While I’m technically still in America, the trip feels like its already over. Back in business class means comfortable seats, but less talkative people. Not that the Lakeshore limited last night from Chicago to Buffalo was anything special. I wrote earlier that train travel is simply what it is, and it isn’t hankering for another time, some banal nostalgia. Now I see though, in comparison, the Empire Builder does have something that is more than just travel – and it does start with the historic connection in the name “Empire Builder”, which was the nickname of the baron who built the Great Northern Railroad on which the Empire Builder runs. The Empire Builder is also special because of the country it passes through, and not only its brutal aesthetic force (although there is probably no such thing as aesthetics outside history – remember it was only a few hundred years ago that the Alps were thought to be terribly ugly), but its historical significance to the thing called “America” today. The nickname “Empire Builder” isn’t accidental – the settlement of the northern west (which at the same time means the displacement and degradation of its native peoples) was made possible by the railway he is credited with building (but we know of course that it was workers who had the greater part in it). The magic also has something to do with the double-decker “Superliner” cars, which have certain pragmatic advantages over single deckers when low bridges don’t prevent their use, but they are special because they are rare, and because it is like a little two story city is passing through the mountains and across the plains. The dining car is both nostalgic and excellent – really just a good, slightly overpriced restaurant coupled to the train – it features community seating for parties less than 4 (which means you can’t help but meet people), and relatively healthy fare. While I’ve been told that such dining cars are being replaced by freeze-dried entres (already standard fare at Boston Pizza and Earls), and that the Empire Builder is the only train which still has its own chef onboard, in a world where labour is not lacking there is really no reason why a properly cooked healthy meal on a dining car can not be part of the future as well as the past of rail travel.
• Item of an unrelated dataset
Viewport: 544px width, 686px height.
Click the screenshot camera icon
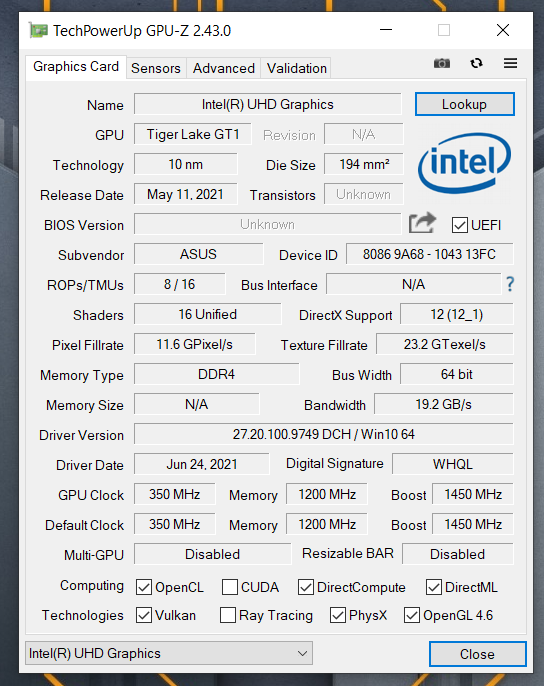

Unfortunately, the short-distance routes (even Chicago to New York is considered short distance, perhaps it is purposely scheduled as not to include dinner by leaving at 9 p.m. and arriving in NYC at 6) do not run with dining cars, and trains east of Chicago can not utilize the Superliners since there are bridges that are too low. They have not even announced the names of the trains east of Chicago – and the magical import of the name can not be ignored. A name connects a route to the terrain around it (the LakeShore limited runs along the shores of lakes Michigan, Eerie and Ontario on its way to NYC), or can even refer to the country in, into or towards which it travels (the train from New York to Toronto is the Maple Leaf, and the train to New Orleans was once called the Panama Limited, and the remaining Canadian trans-continental train bears the name of the old Canadian Pacific express – the Canadian).
I’m currently passing over a bridge on the Niagara river, I assume this is the border. I cannot actually see the falls, but I did catch a glimpse of the spray. Presumably we are about to arrive at the border crossing.